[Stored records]
· · ·
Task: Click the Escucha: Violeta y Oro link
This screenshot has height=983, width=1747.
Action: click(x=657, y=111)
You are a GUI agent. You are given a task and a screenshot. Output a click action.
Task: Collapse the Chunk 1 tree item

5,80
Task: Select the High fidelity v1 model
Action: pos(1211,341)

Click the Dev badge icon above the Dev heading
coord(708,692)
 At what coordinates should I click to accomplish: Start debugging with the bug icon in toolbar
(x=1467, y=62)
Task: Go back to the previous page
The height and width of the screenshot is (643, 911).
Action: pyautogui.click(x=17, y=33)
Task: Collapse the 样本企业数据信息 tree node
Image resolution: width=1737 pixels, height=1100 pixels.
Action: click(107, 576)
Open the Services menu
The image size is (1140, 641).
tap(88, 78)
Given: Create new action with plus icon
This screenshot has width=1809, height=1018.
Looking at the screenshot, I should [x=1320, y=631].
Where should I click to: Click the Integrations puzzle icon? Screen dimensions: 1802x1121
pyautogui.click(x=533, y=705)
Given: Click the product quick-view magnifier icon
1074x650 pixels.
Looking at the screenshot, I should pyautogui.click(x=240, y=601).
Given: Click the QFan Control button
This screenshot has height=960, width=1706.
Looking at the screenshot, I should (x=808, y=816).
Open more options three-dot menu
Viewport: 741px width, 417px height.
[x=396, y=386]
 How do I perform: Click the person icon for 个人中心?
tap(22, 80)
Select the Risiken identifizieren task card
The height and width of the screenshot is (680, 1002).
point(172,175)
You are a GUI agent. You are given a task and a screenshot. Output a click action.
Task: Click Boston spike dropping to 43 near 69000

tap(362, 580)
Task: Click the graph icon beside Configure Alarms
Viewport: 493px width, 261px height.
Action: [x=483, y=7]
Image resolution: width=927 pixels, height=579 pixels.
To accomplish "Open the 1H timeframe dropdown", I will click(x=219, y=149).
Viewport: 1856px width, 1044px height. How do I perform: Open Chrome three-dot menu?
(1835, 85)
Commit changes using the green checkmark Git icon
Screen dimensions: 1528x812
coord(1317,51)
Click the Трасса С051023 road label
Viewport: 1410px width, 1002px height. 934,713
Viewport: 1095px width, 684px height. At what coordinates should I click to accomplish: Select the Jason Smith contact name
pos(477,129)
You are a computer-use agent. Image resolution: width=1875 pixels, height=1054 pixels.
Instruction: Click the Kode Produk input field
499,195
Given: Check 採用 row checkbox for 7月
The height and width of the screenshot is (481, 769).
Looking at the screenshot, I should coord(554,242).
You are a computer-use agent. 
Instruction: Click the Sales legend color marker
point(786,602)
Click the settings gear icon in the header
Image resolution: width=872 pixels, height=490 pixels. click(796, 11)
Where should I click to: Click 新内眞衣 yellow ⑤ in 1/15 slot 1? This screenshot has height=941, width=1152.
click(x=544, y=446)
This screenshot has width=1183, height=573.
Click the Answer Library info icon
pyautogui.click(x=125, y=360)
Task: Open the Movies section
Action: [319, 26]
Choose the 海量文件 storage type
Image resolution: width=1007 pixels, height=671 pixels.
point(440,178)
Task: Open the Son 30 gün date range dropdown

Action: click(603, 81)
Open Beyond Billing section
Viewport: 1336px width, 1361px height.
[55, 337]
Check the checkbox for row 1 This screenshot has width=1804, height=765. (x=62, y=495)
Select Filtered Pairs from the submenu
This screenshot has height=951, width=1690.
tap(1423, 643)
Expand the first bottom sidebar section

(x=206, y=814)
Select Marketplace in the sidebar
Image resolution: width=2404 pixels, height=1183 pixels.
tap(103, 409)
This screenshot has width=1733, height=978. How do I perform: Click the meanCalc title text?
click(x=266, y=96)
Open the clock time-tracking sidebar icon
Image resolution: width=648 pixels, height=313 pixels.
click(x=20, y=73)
· · ·
• Work order:
Among the entries above, locate the lines containing "This screenshot has height=960, width=1706." and "Given: Check 採用 row checkbox for 7月", and transcribe exactly those two lines and all lines between.

• Solution:
This screenshot has height=960, width=1706.
Looking at the screenshot, I should (x=808, y=816).
Open more options three-dot menu
Viewport: 741px width, 417px height.
[x=396, y=386]
 How do I perform: Click the person icon for 个人中心?
tap(22, 80)
Select the Risiken identifizieren task card
The height and width of the screenshot is (680, 1002).
point(172,175)
You are a GUI agent. You are given a task and a screenshot. Output a click action.
Task: Click Boston spike dropping to 43 near 69000

tap(362, 580)
Task: Click the graph icon beside Configure Alarms
Viewport: 493px width, 261px height.
Action: [x=483, y=7]
Image resolution: width=927 pixels, height=579 pixels.
To accomplish "Open the 1H timeframe dropdown", I will click(x=219, y=149).
Viewport: 1856px width, 1044px height. How do I perform: Open Chrome three-dot menu?
(1835, 85)
Commit changes using the green checkmark Git icon
Screen dimensions: 1528x812
coord(1317,51)
Click the Трасса С051023 road label
Viewport: 1410px width, 1002px height. 934,713
Viewport: 1095px width, 684px height. At what coordinates should I click to accomplish: Select the Jason Smith contact name
pos(477,129)
You are a computer-use agent. Image resolution: width=1875 pixels, height=1054 pixels.
Instruction: Click the Kode Produk input field
499,195
Given: Check 採用 row checkbox for 7月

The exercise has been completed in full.